Assange Wins The Waiting Game

After spending three years effectively imprisoning Julian Assange in the Ecuadorian embassy the British police, after spending £11.1 million, have finally called it quits:

Scotland Yard has called off its multimillion pound 24-hour surveillance of the Ecuadorian embassy where Julian Assange has been living for 40 months, having decided the operation is “no longer proportionate”.

The WikiLeaks founder, an Australian national, sought political asylum at the embassy in June 2012 to avoid extradition to Sweden, where prosecutors want to question him over rape allegations. In August they dropped their investigation into two other claims – one of sexual molestation and one of unlawful coercion – because they ran out of time to question him.

Metropolitan police officers have maintained a constant watch of the embassy in Knightsbridge, central London, at a cost of at least £11.1m, according to figures released by Scotland Yard in June.

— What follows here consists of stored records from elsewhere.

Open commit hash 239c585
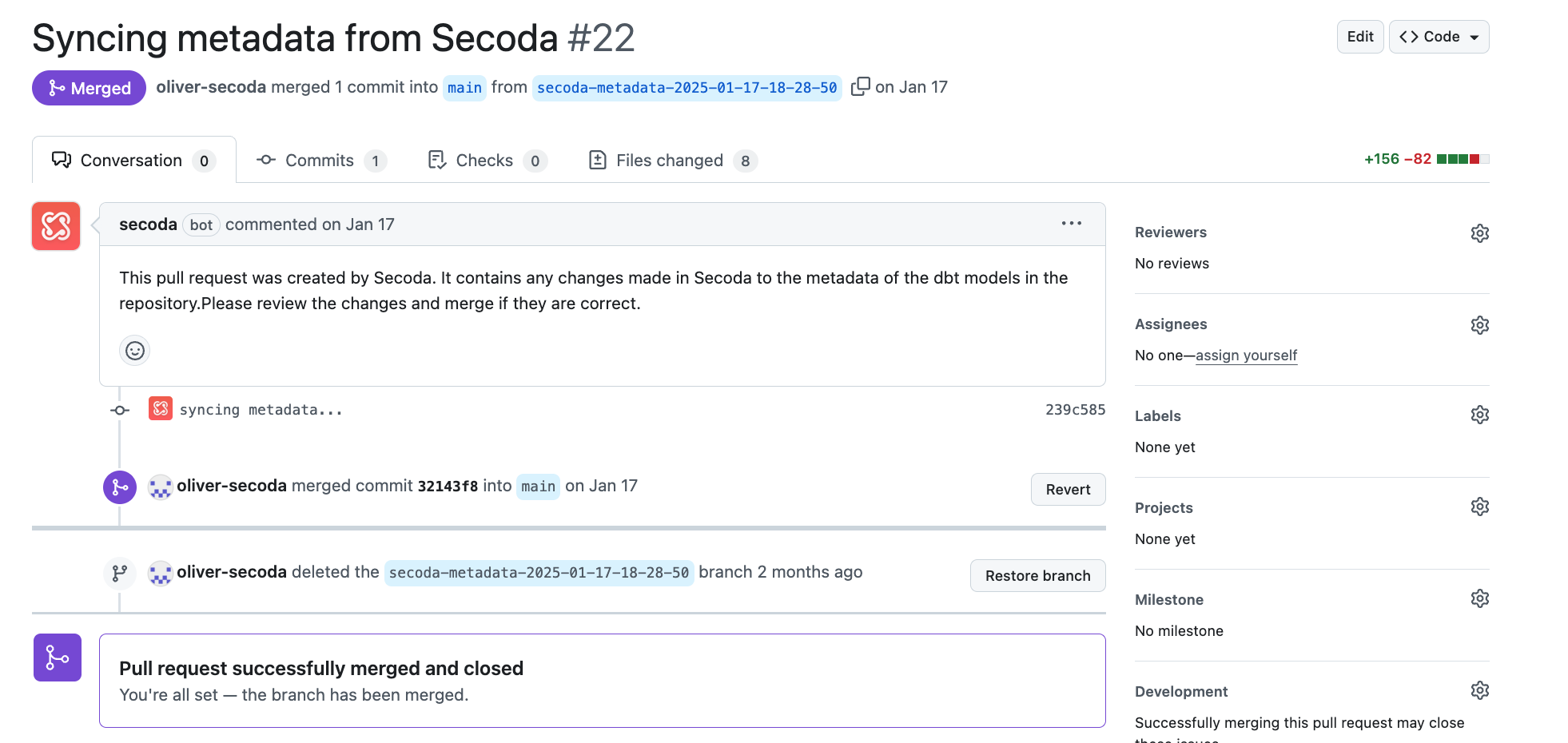This screenshot has height=743, width=1568. [x=1075, y=410]

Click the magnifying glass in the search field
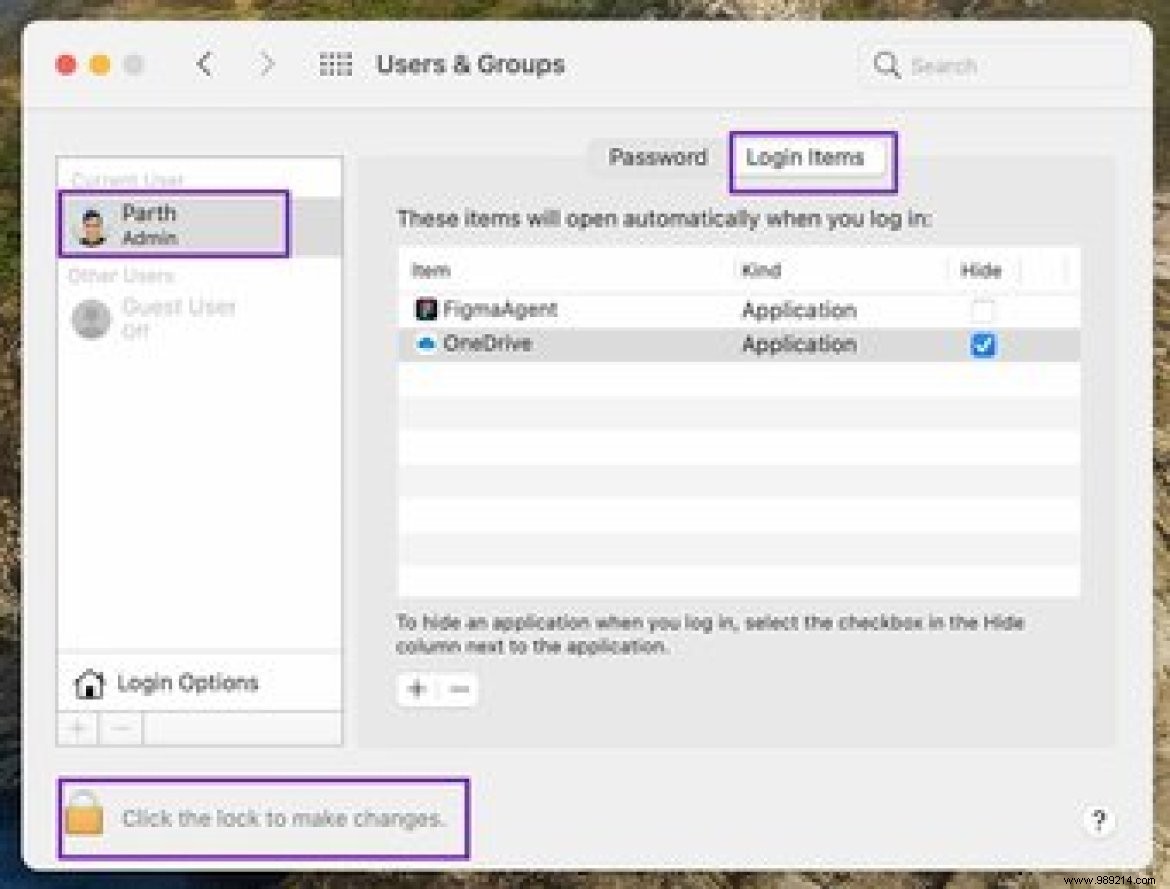(x=887, y=64)
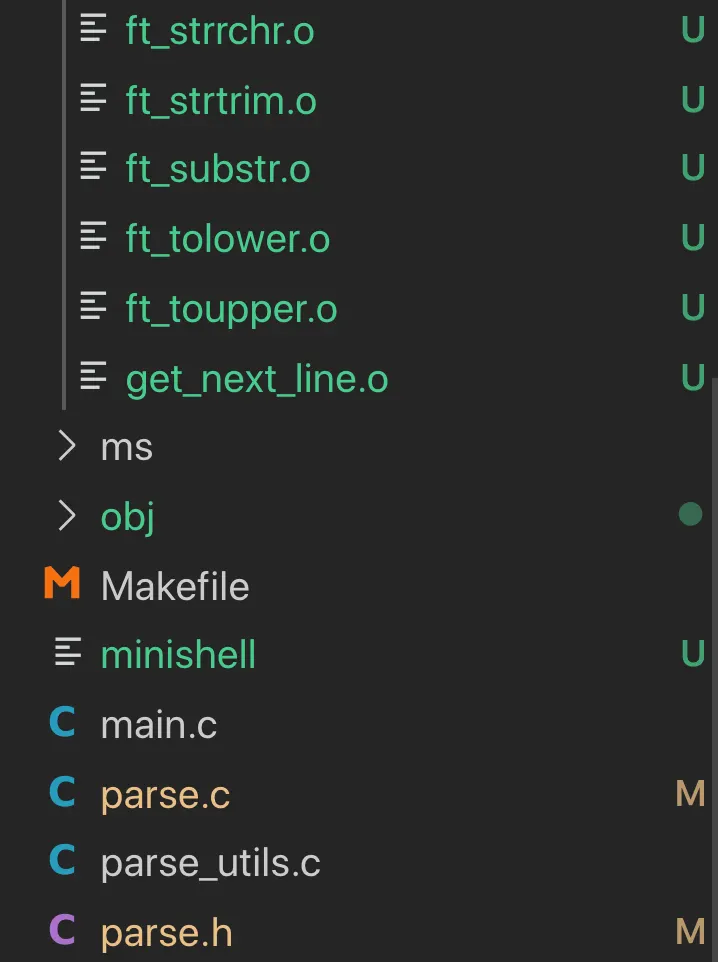Expand the ms folder chevron

click(x=67, y=446)
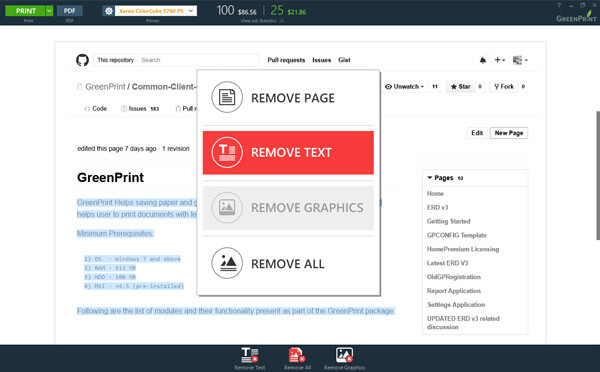Click the Remove All icon in bottom toolbar
The height and width of the screenshot is (372, 600).
point(297,355)
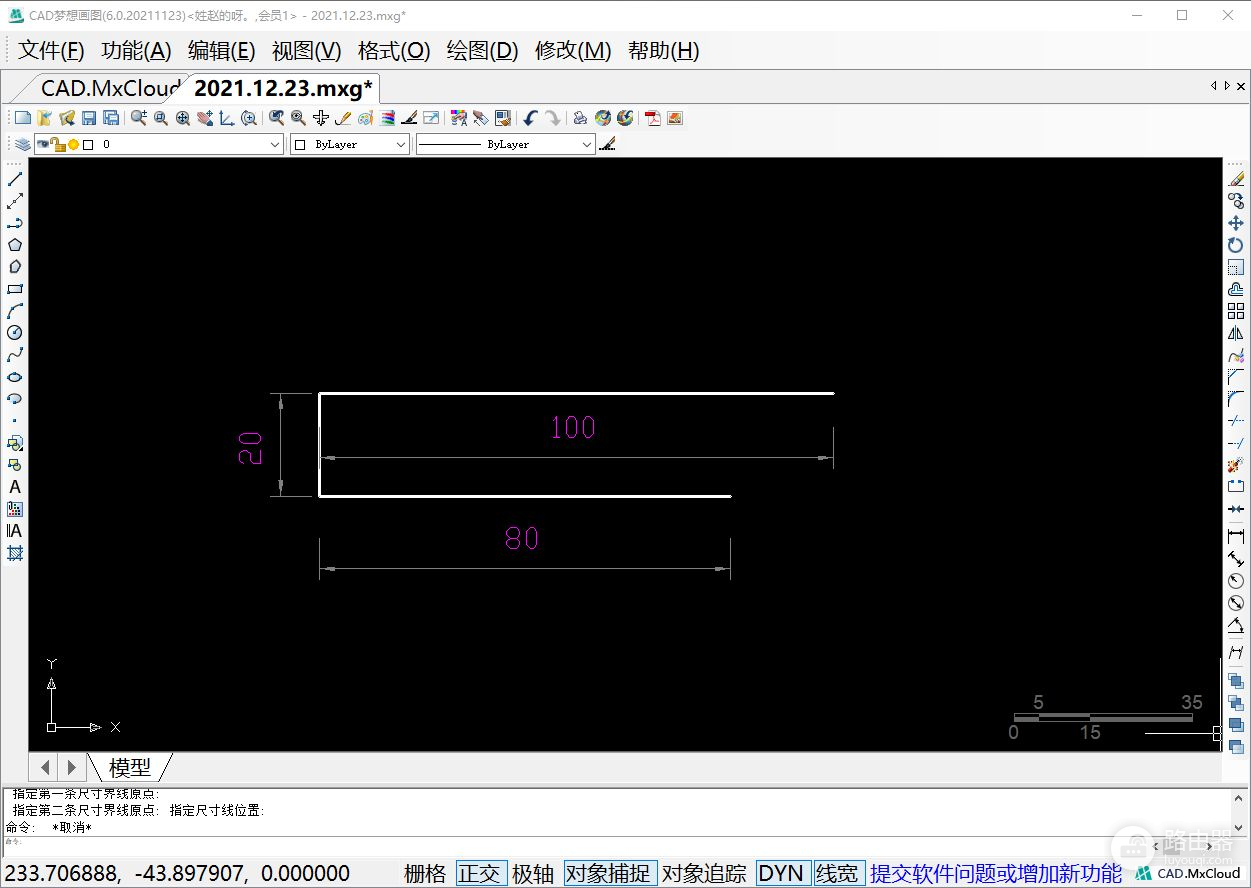Screen dimensions: 1251x888
Task: Click 提交软件问题或增加新功能 link
Action: (995, 873)
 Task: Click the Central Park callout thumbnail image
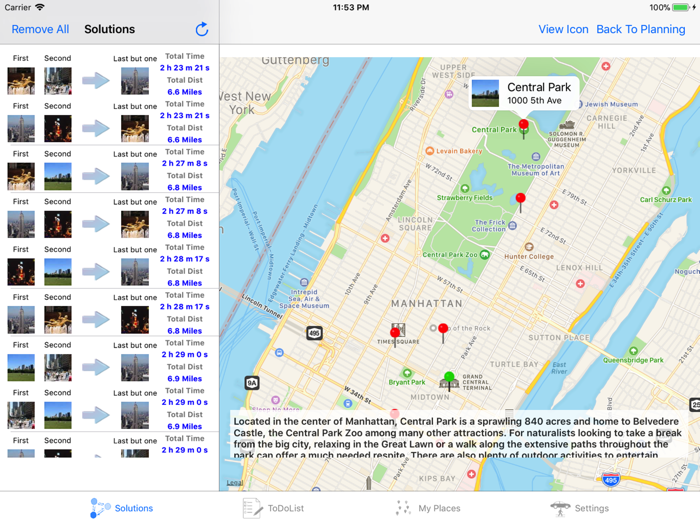click(x=486, y=94)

This doesn’t mean Assange is a free man. British police have stated that they will arrest him if he leaves the embassy. But it’s nice to know that even the State has limits to how much money it’s willing to spend to nab one man whose only crime is leaking its dirty secrets (the rape allegation, due to the lack of any formal charges, still seems more like a play to get Assange into the State’s hands then a concern over an actual crime).